BEGIN Data for review
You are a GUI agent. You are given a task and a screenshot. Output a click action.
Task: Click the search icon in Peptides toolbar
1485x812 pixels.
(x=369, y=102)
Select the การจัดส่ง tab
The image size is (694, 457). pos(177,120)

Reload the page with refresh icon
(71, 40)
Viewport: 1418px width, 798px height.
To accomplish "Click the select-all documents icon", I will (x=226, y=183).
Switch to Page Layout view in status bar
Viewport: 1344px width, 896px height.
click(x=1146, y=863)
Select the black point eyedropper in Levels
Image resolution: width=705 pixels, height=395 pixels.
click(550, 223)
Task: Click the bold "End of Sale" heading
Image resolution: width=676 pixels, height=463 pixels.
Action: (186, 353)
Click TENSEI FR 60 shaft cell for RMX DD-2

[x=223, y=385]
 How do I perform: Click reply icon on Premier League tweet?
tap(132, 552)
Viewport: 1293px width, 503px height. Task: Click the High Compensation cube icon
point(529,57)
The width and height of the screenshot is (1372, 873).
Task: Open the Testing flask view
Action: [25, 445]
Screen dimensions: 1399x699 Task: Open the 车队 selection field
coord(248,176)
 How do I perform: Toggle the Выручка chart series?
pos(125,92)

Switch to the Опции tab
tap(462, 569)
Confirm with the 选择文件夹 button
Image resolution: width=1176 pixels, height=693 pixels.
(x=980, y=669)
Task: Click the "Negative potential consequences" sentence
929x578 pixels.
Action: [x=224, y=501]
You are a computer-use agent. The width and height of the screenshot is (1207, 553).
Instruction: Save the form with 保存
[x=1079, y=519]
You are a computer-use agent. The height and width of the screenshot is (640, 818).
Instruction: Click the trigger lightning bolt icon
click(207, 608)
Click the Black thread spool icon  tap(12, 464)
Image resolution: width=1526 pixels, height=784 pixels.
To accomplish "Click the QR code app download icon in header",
END Data for review
### Exercise requirements
Count the lines in the records above that contain the word "computer", and report only that number.

### Answer area
2